Escuchamos hoy en el evangelio el relato de un encuentro de Cristo, en este caso con un centurión romano. Dicho encuentro viene precedido por una delegación de ancianos que interceden por él ante el Señor. Estos argumentan ante el Señor: “merece que se lo concedas,…”. Pero, lo sorprendente es que el centurión no pide nada para sí mismo, sino para un criado, al que “estimaba mucho”. Nos encontramos ante una cadena de favores y en cada eslabón se pone de manifiesto el afecto. Hay como una unión en el amor. El centurión quiere a su criado. Los ancianos aprecian al centurión quien, a su vez, siente afecto por el pueblo judío. Hay un verdadero amor humano que mueve a cada uno de ellos a buscar el bien del otro. Y, ese amor acaba conduciendo a Cristo.

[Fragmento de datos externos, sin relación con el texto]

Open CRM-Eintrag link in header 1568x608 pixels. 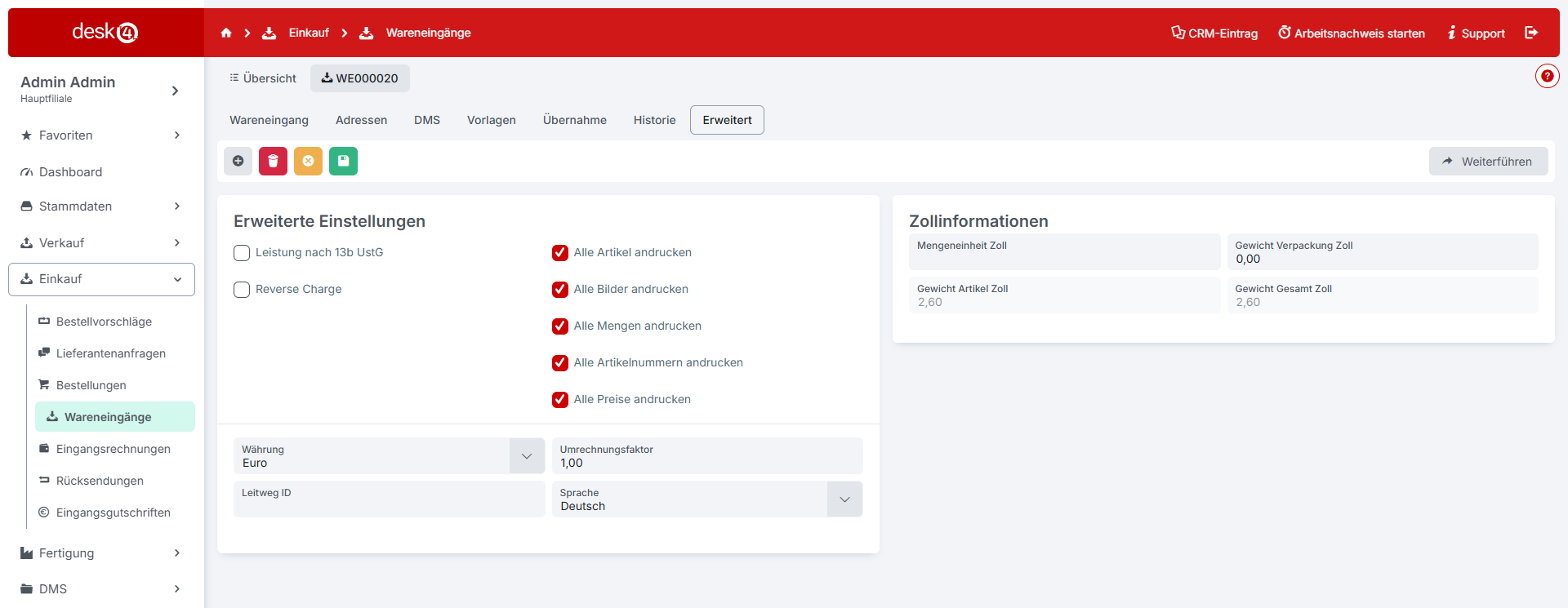tap(1214, 33)

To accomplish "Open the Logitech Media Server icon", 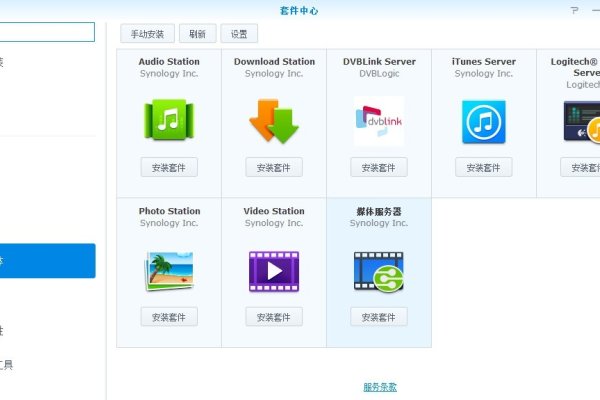I will (x=582, y=121).
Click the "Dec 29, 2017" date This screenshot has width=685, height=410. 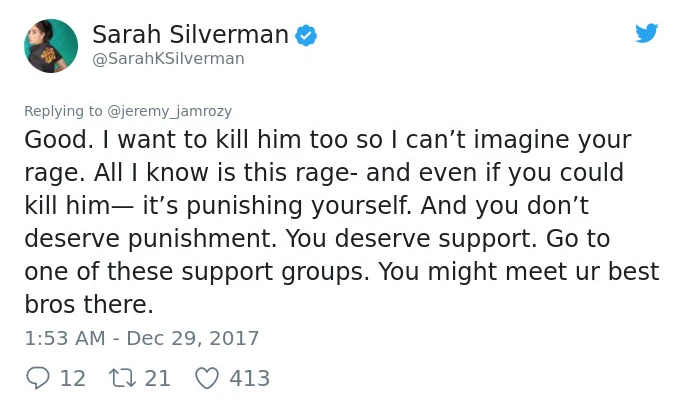pos(191,338)
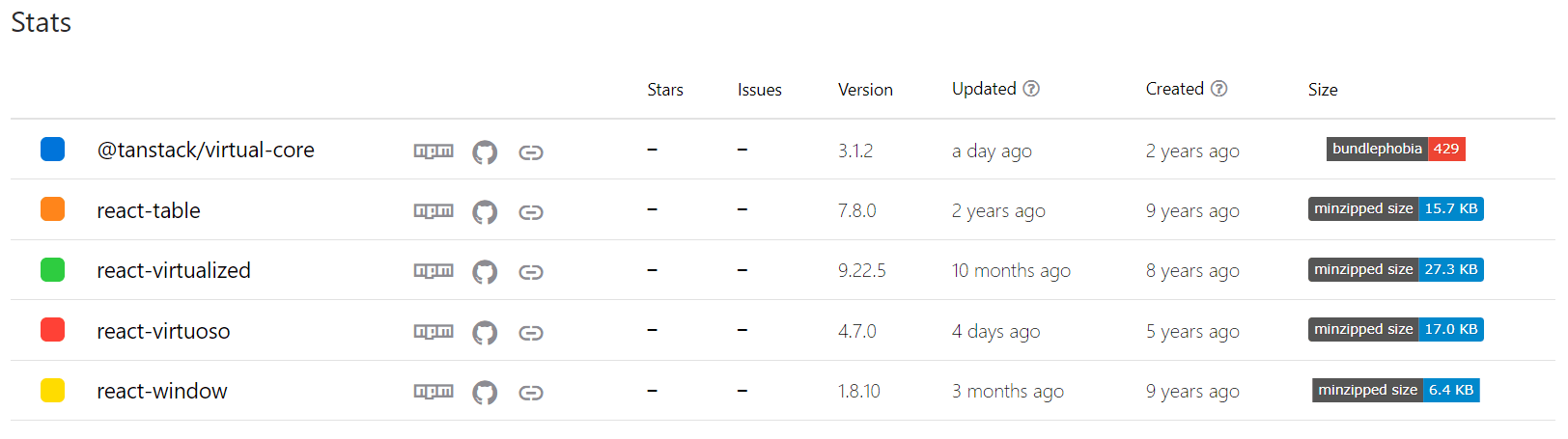Open GitHub repo for react-virtualized
The height and width of the screenshot is (439, 1568).
(485, 272)
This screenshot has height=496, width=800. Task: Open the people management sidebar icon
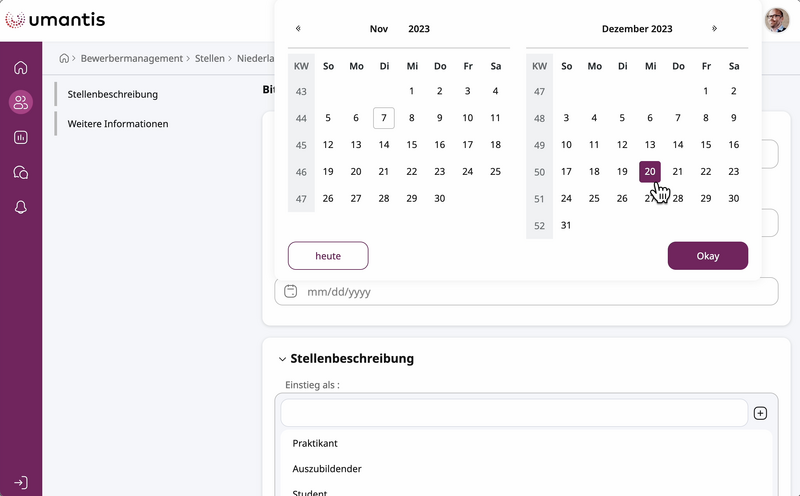click(x=21, y=102)
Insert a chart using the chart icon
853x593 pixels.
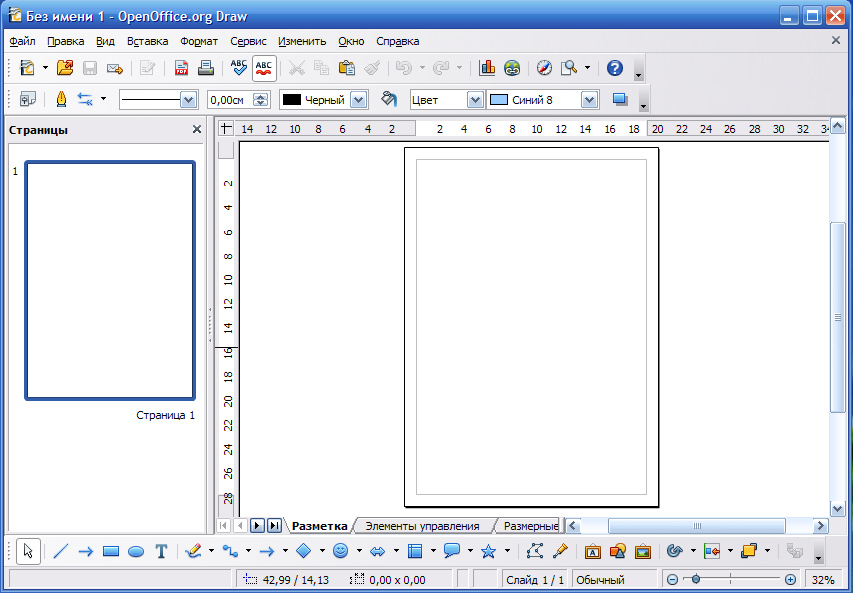[x=487, y=68]
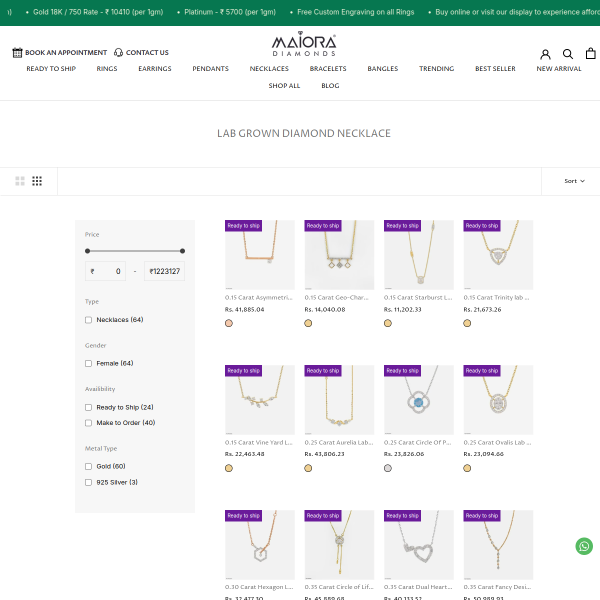Click the right price slider handle
Image resolution: width=600 pixels, height=600 pixels.
tap(182, 251)
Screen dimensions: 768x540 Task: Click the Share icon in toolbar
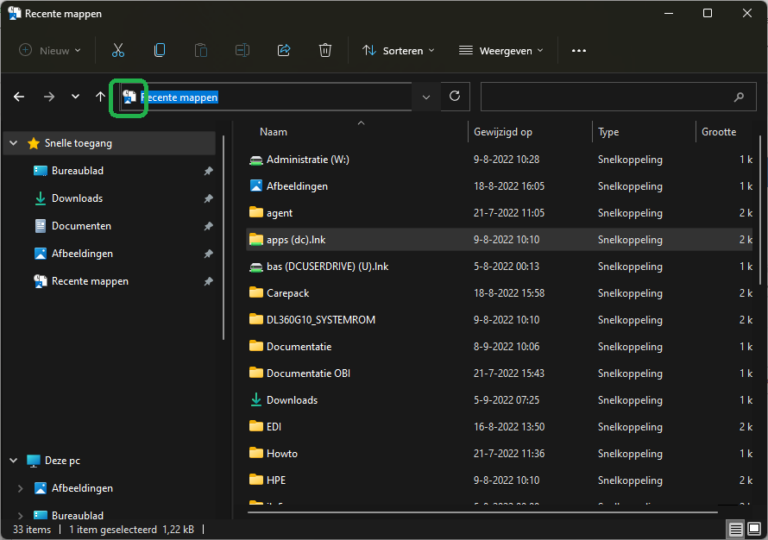pyautogui.click(x=283, y=50)
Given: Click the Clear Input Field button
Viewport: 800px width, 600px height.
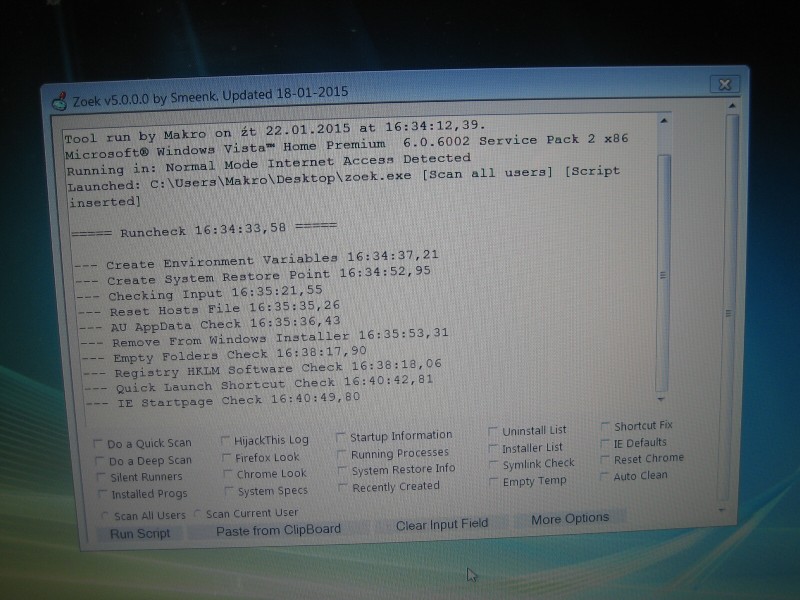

Todo afecto auténtico de nuestro corazón remite, en última instancia, al Señor. Porque cuando deseamos el bien de otra persona, su bien integral, descubrimos que hay un punto en que nosotros no podemos hacer más. La felicidad de nuestro prójimo no está totalmente en nuestras manos, sino que viene de lo alto: ha de ser concedida por Dios y recibida por nuestra libertad.

Si nos fijamos en las palabras del centurión “yo también vivo bajo disciplina y tengo soldados a mis órdenes…”, se nos muestra otra cosa. Sólo puede mandar quien obedece. Sólo9 tiene dominio sobre sí mismo quien reconoce que no se ha dado la existencia a sí mismo sino que esta le ha sido regalada. Sólo quien es consciente de los límites de su poder es capaz de reconocer la autoridad mayor de otro y abrirse al favor de otro. Así lo muestra el evangelio.

De las palabras del centurión se sigue que es consciente de sus límites. Y ante la enfermedad mortal de su criado reconoce que él ya no puede hacer nada más. Le queda pedir. La súplica es siempre un reconocimiento de la propia indigencia y la confesión de que hay alguien que puede hacer algo. El centurión es consciente del límite de su poder y de que éste no es la medida de la realidad. Existe Alguien para quien no hay límite y con el que puede vincularse mediante la fe. Su petición es una afirmación de esa fe. Jesús lo alaba por ello. De alguna manera por la fe se nos abre un horizonte más grande. A él no tenemos derecho, como dice el centurión: “no soy yo quién para que entres bajo mi techo”. El hombre tiene una medida, que al final siempre queda pequeña. Dios la quiere engrandecer hasta el infinito y ello siempre se nos confiere como un don. El centurión sabe que no puede poner a Cristo bajo su poder, aunque sabemos que otros oficiales romanos sí que abusaban de su condición ante los judíos y los obligaban a algunas tareas. Es consciente de que no puede reducir a Dios sino que tiene que abrirse a la gracia. Todo su poder se vuelve pequeño ante la presencia de Cristo: “tampoco me creí digno de venir personalmente”.

Por intercesión de la Virgen pidamos que se nos conceda tener una fe como la del centurión para que toda nuestra vida pueda ser transfigurada por la gracia de Cristo.